===== Text provided =====
As a retired Olympic athlete, I have wondered several times over the past few months how I would have reacted if such a situation had arisen during my career. While the stopping of supervised training, the postponement of the Games and the uncertainty surrounding their holding are challenges never seen before or even considered, I believe there are some things that are common to any Olympic preparation.
An Olympic year is, by definition, a year of uncertainty. For my part, in my three participations, I qualified about four months before the Olympics. A good part of the athletic experience is preparing for events before you are sure to attend. We must have tunnel vision during our preparation, concentrate on what we are controlling and ignore the rest.
In my case, the last year of the Olympic cycle was an analogy to my end points: keeping my head in the water, not hearing ambient noises, not watching what is happening nearby, and trusting my hands will hit the plate fast enough for me to reach my goal.
=====
Assigned task | Continue the reflection above on preparing for the Olympics amid uncertainty, picking up after its final sentence.
===== Supplied material =====
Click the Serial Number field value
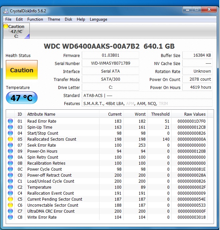 111,63
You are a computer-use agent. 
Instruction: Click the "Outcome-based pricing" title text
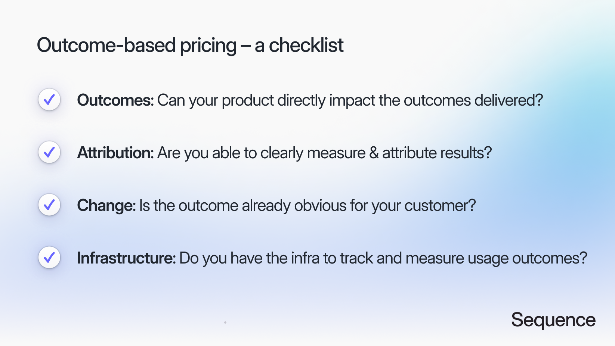[x=137, y=46]
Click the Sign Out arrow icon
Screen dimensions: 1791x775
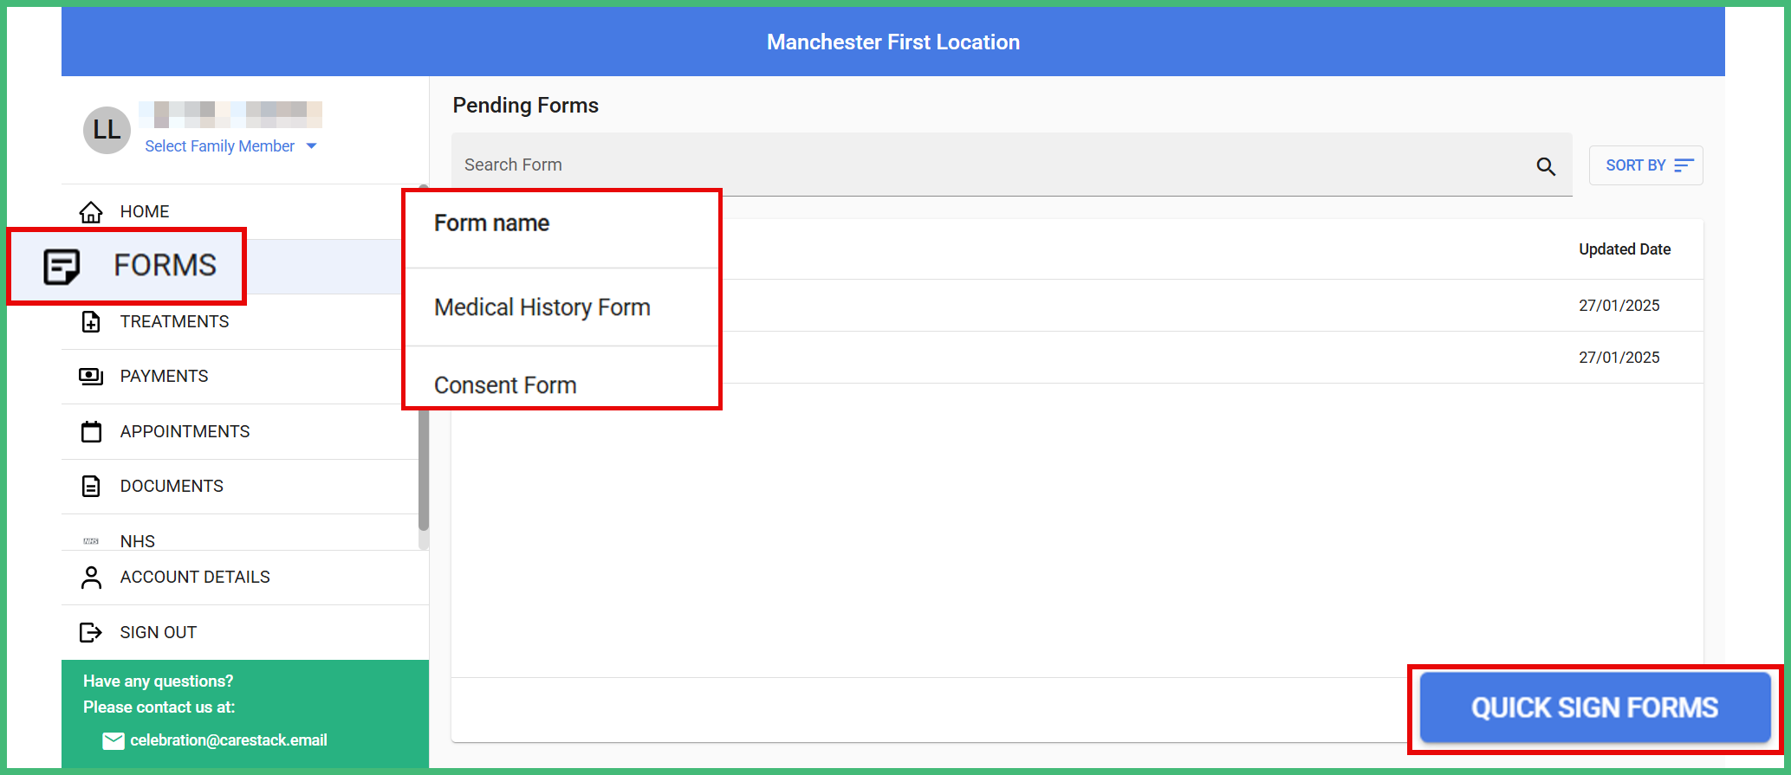coord(91,633)
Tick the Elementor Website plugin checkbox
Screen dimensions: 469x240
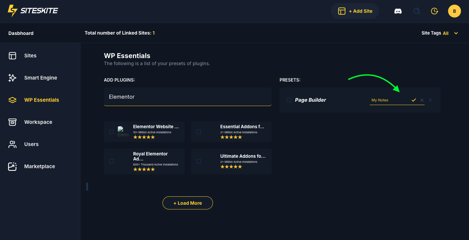click(x=111, y=132)
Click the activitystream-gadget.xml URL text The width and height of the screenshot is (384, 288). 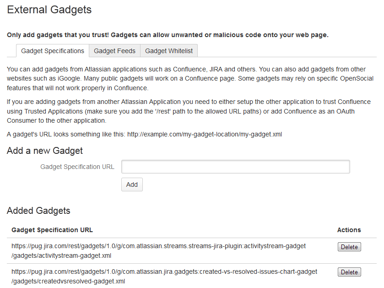(158, 250)
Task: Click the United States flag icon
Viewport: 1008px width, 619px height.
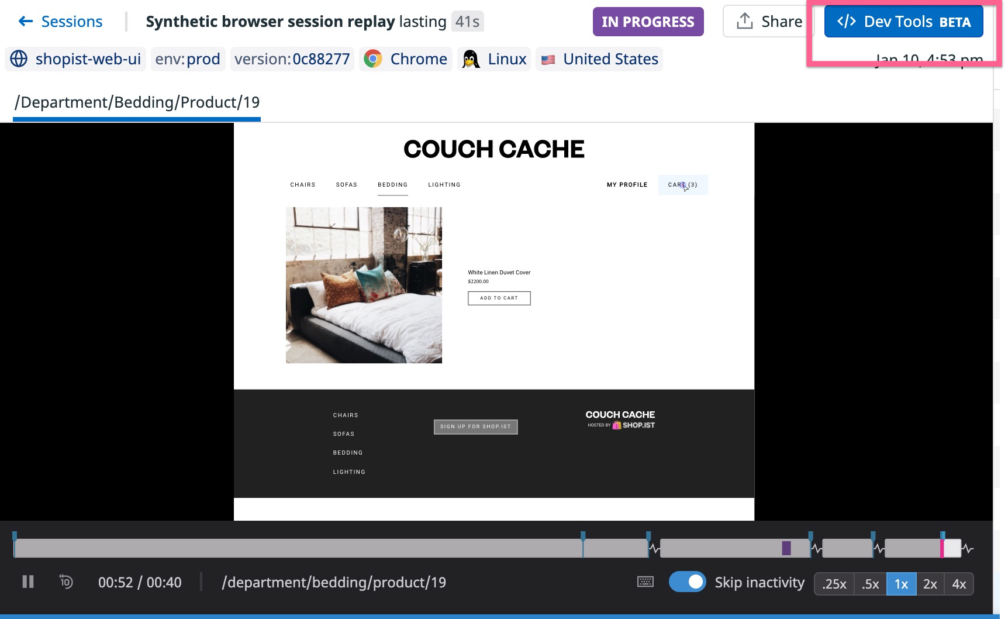Action: 548,59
=====
Result of this exercise |
Some athletes have already obtained their Olympic passes, others are in the selection process. Even though their training regimen had to be adjusted over the last few months and they still don’t know when competitions will resume, the goal is clear and it is the same as before March 13, just a little farther.
After being forced to take a deep breath last spring, the athletes resumed training. Maybe a little rustier, but less tired and with fewer injuries. They have the chance to start the Olympic year over again, and they are ready to give it all up again.
Because athletes are perfectionists. In 2020-2021, they have the unique opportunity to prepare for the Olympics for the second time in a row. It is a cliché, but in sport there is usually no such second chance.
They try this second chance with all the positive and the risks that the situation involves. To be an international level athlete is to have a well-calculated little gambler side, a confidence in your abilities that motivates to want to roll the dice again. Because we know that our game of dice, our sport, is not based on chance, but on a set of factors over which we have control.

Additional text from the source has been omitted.